--- GOAL OF THE EXERCISE ---
Please copy out every line of the data word for word.

--- GIVEN RECORDS ---
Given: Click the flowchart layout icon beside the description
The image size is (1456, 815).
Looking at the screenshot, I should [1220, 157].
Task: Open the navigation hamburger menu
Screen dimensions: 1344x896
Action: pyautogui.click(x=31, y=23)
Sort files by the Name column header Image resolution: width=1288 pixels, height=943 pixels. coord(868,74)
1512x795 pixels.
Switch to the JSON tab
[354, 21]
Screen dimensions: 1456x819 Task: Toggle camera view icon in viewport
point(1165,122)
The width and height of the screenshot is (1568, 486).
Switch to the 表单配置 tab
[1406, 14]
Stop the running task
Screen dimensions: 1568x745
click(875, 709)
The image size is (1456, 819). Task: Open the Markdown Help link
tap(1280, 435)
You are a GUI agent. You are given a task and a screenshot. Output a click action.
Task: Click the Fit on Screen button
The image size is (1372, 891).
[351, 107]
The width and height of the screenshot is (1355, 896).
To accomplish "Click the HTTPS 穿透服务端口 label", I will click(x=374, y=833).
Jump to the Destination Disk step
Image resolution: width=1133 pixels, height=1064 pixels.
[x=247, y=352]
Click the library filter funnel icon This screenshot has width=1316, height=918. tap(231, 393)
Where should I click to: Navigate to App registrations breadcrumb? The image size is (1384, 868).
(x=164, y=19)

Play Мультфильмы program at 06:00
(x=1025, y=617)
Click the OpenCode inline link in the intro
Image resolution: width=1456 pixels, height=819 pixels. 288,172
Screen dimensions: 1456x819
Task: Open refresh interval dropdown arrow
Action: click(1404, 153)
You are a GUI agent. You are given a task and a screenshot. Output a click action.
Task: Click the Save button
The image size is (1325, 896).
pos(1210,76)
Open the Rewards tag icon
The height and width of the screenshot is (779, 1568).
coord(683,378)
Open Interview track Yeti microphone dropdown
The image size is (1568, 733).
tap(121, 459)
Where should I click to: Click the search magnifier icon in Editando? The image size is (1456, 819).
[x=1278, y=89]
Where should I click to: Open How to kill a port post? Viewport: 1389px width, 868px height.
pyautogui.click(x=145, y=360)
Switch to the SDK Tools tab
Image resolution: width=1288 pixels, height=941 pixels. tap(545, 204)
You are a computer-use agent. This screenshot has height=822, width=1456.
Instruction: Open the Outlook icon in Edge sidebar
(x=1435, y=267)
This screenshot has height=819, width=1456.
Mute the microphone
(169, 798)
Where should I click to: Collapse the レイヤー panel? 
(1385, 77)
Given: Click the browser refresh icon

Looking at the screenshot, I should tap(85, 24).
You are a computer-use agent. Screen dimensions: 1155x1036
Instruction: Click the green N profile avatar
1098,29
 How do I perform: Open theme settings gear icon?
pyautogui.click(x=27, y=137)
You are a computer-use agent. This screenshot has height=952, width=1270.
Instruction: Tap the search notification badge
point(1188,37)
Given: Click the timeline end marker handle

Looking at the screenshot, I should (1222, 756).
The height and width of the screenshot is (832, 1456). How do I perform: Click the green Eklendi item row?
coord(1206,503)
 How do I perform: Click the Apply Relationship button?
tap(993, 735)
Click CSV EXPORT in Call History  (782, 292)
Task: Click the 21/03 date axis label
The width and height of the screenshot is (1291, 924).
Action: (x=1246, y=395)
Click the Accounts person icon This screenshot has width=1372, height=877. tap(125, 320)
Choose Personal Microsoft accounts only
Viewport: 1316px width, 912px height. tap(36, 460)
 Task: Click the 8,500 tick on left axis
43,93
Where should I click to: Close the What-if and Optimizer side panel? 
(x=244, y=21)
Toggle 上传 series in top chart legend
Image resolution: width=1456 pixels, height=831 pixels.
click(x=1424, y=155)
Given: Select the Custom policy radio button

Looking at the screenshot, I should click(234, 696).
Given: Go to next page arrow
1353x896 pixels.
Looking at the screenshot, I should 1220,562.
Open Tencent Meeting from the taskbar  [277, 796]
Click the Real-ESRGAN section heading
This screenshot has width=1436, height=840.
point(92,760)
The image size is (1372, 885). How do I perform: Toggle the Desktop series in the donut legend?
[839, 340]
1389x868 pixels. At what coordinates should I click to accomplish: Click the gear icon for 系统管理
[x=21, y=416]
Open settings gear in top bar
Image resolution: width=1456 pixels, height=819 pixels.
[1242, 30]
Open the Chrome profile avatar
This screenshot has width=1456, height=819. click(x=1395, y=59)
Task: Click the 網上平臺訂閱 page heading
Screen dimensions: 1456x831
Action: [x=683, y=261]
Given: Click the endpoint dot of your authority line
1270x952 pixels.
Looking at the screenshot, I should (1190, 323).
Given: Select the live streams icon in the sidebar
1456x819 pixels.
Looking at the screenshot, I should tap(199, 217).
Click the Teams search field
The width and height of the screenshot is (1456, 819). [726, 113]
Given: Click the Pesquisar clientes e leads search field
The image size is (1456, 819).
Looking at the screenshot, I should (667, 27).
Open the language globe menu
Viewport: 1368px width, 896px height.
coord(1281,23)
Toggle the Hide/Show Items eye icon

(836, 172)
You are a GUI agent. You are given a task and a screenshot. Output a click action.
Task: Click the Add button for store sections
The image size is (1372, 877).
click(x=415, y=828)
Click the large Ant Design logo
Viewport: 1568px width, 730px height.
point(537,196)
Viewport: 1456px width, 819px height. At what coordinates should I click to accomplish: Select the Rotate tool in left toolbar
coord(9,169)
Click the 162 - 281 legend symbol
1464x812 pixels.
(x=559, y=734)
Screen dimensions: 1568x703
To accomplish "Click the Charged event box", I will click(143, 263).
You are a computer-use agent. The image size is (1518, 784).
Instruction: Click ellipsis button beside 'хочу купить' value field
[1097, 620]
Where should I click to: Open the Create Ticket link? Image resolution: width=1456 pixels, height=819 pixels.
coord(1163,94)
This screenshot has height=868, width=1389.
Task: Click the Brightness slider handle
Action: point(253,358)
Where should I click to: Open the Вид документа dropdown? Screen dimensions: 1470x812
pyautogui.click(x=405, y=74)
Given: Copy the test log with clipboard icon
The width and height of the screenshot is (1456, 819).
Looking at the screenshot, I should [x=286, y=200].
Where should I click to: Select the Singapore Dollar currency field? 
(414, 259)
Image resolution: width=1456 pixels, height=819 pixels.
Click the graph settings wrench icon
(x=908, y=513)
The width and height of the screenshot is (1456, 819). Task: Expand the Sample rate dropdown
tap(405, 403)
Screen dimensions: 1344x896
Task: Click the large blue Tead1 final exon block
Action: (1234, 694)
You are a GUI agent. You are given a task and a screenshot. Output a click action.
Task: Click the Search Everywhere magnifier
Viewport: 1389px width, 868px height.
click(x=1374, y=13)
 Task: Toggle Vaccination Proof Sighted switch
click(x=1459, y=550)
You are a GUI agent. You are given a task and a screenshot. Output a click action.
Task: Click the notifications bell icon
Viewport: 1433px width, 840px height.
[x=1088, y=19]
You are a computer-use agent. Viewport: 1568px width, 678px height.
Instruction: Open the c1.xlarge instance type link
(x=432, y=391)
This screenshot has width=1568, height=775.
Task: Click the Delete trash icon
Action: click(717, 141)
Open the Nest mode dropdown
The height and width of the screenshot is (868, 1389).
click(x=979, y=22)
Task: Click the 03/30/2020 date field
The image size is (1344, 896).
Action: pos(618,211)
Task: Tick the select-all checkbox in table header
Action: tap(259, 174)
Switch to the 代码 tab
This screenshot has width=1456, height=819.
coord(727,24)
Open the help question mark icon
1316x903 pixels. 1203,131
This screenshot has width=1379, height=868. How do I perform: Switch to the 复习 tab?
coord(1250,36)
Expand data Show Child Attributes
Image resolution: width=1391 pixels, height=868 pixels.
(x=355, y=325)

--- SOLUTION FOR THIS EXERCISE ---
Given: Click the flowchart layout icon beside the description
The image size is (1456, 815).
Looking at the screenshot, I should [1220, 157].
Task: Open the navigation hamburger menu
Screen dimensions: 1344x896
Action: pyautogui.click(x=31, y=23)
Sort files by the Name column header Image resolution: width=1288 pixels, height=943 pixels. coord(868,74)
1512x795 pixels.
Switch to the JSON tab
[354, 21]
Screen dimensions: 1456x819 Task: Toggle camera view icon in viewport
point(1165,122)
The width and height of the screenshot is (1568, 486).
Switch to the 表单配置 tab
[1406, 14]
Stop the running task
Screen dimensions: 1568x745
click(875, 709)
The image size is (1456, 819). Task: Open the Markdown Help link
tap(1280, 435)
You are a GUI agent. You are given a task and a screenshot. Output a click action.
Task: Click the Fit on Screen button
The image size is (1372, 891).
[351, 107]
The width and height of the screenshot is (1355, 896).
To accomplish "Click the HTTPS 穿透服务端口 label", I will click(x=374, y=833).
Jump to the Destination Disk step
Image resolution: width=1133 pixels, height=1064 pixels.
[x=247, y=352]
Click the library filter funnel icon This screenshot has width=1316, height=918. tap(231, 393)
Where should I click to: Navigate to App registrations breadcrumb? The image size is (1384, 868).
(x=164, y=19)

Play Мультфильмы program at 06:00
(x=1025, y=617)
Click the OpenCode inline link in the intro
Image resolution: width=1456 pixels, height=819 pixels. 288,172
Screen dimensions: 1456x819
Task: Open refresh interval dropdown arrow
Action: click(1404, 153)
You are a GUI agent. You are given a task and a screenshot. Output a click action.
Task: Click the Save button
The image size is (1325, 896).
pos(1210,76)
Open the Rewards tag icon
The height and width of the screenshot is (779, 1568).
coord(683,378)
Open Interview track Yeti microphone dropdown
The image size is (1568, 733).
tap(121, 459)
Where should I click to: Click the search magnifier icon in Editando? The image size is (1456, 819).
[x=1278, y=89]
Where should I click to: Open How to kill a port post? Viewport: 1389px width, 868px height.
pyautogui.click(x=145, y=360)
Switch to the SDK Tools tab
Image resolution: width=1288 pixels, height=941 pixels. tap(545, 204)
You are a computer-use agent. This screenshot has height=822, width=1456.
Instruction: Open the Outlook icon in Edge sidebar
(x=1435, y=267)
This screenshot has height=819, width=1456.
Mute the microphone
(169, 798)
Where should I click to: Collapse the レイヤー panel? 
(1385, 77)
Given: Click the browser refresh icon

Looking at the screenshot, I should tap(85, 24).
You are a computer-use agent. Screen dimensions: 1155x1036
Instruction: Click the green N profile avatar
1098,29
 How do I perform: Open theme settings gear icon?
pyautogui.click(x=27, y=137)
You are a computer-use agent. This screenshot has height=952, width=1270.
Instruction: Tap the search notification badge
point(1188,37)
Given: Click the timeline end marker handle

Looking at the screenshot, I should (1222, 756).
The height and width of the screenshot is (832, 1456). How do I perform: Click the green Eklendi item row?
coord(1206,503)
 How do I perform: Click the Apply Relationship button?
tap(993, 735)
Click CSV EXPORT in Call History  (782, 292)
Task: Click the 21/03 date axis label
The width and height of the screenshot is (1291, 924).
Action: (x=1246, y=395)
Click the Accounts person icon This screenshot has width=1372, height=877. tap(125, 320)
Choose Personal Microsoft accounts only
Viewport: 1316px width, 912px height. tap(36, 460)
 Task: Click the 8,500 tick on left axis
43,93
Where should I click to: Close the What-if and Optimizer side panel? 
(x=244, y=21)
Toggle 上传 series in top chart legend
Image resolution: width=1456 pixels, height=831 pixels.
click(x=1424, y=155)
Given: Select the Custom policy radio button

Looking at the screenshot, I should click(234, 696).
Given: Go to next page arrow
1353x896 pixels.
Looking at the screenshot, I should 1220,562.
Open Tencent Meeting from the taskbar  [277, 796]
Click the Real-ESRGAN section heading
This screenshot has width=1436, height=840.
point(92,760)
The image size is (1372, 885). How do I perform: Toggle the Desktop series in the donut legend?
[839, 340]
1389x868 pixels. At what coordinates should I click to accomplish: Click the gear icon for 系统管理
[x=21, y=416]
Open settings gear in top bar
Image resolution: width=1456 pixels, height=819 pixels.
[1242, 30]
Open the Chrome profile avatar
This screenshot has width=1456, height=819. click(x=1395, y=59)
Task: Click the 網上平臺訂閱 page heading
Screen dimensions: 1456x831
Action: [x=683, y=261]
Given: Click the endpoint dot of your authority line
1270x952 pixels.
Looking at the screenshot, I should (1190, 323).
Given: Select the live streams icon in the sidebar
1456x819 pixels.
Looking at the screenshot, I should tap(199, 217).
Click the Teams search field
The width and height of the screenshot is (1456, 819). [726, 113]
Given: Click the Pesquisar clientes e leads search field
The image size is (1456, 819).
Looking at the screenshot, I should (667, 27).
Open the language globe menu
Viewport: 1368px width, 896px height.
coord(1281,23)
Toggle the Hide/Show Items eye icon

(836, 172)
You are a GUI agent. You are given a task and a screenshot. Output a click action.
Task: Click the Add button for store sections
The image size is (1372, 877).
click(x=415, y=828)
Click the large Ant Design logo
Viewport: 1568px width, 730px height.
point(537,196)
Viewport: 1456px width, 819px height. At what coordinates should I click to accomplish: Select the Rotate tool in left toolbar
coord(9,169)
Click the 162 - 281 legend symbol
1464x812 pixels.
(x=559, y=734)
Screen dimensions: 1568x703
To accomplish "Click the Charged event box", I will click(143, 263).
You are a computer-use agent. The image size is (1518, 784).
Instruction: Click ellipsis button beside 'хочу купить' value field
[1097, 620]
Where should I click to: Open the Create Ticket link? Image resolution: width=1456 pixels, height=819 pixels.
coord(1163,94)
This screenshot has height=868, width=1389.
Task: Click the Brightness slider handle
Action: point(253,358)
Where should I click to: Open the Вид документа dropdown? Screen dimensions: 1470x812
pyautogui.click(x=405, y=74)
Given: Copy the test log with clipboard icon
The width and height of the screenshot is (1456, 819).
Looking at the screenshot, I should [x=286, y=200].
Where should I click to: Select the Singapore Dollar currency field? 
(414, 259)
Image resolution: width=1456 pixels, height=819 pixels.
Click the graph settings wrench icon
(x=908, y=513)
The width and height of the screenshot is (1456, 819). Task: Expand the Sample rate dropdown
tap(405, 403)
Screen dimensions: 1344x896
Task: Click the large blue Tead1 final exon block
Action: (1234, 694)
You are a GUI agent. You are given a task and a screenshot. Output a click action.
Task: Click the Search Everywhere magnifier
Viewport: 1389px width, 868px height.
click(x=1374, y=13)
 Task: Toggle Vaccination Proof Sighted switch
click(x=1459, y=550)
You are a GUI agent. You are given a task and a screenshot. Output a click action.
Task: Click the notifications bell icon
Viewport: 1433px width, 840px height.
[x=1088, y=19]
You are a computer-use agent. Viewport: 1568px width, 678px height.
Instruction: Open the c1.xlarge instance type link
(x=432, y=391)
This screenshot has width=1568, height=775.
Task: Click the Delete trash icon
Action: click(717, 141)
Open the Nest mode dropdown
The height and width of the screenshot is (868, 1389).
click(x=979, y=22)
Task: Click the 03/30/2020 date field
The image size is (1344, 896).
Action: pos(618,211)
Task: Tick the select-all checkbox in table header
Action: tap(259, 174)
Switch to the 代码 tab
This screenshot has width=1456, height=819.
coord(727,24)
Open the help question mark icon
1316x903 pixels. 1203,131
This screenshot has width=1379, height=868. How do I perform: Switch to the 复习 tab?
coord(1250,36)
Expand data Show Child Attributes
Image resolution: width=1391 pixels, height=868 pixels.
(x=355, y=325)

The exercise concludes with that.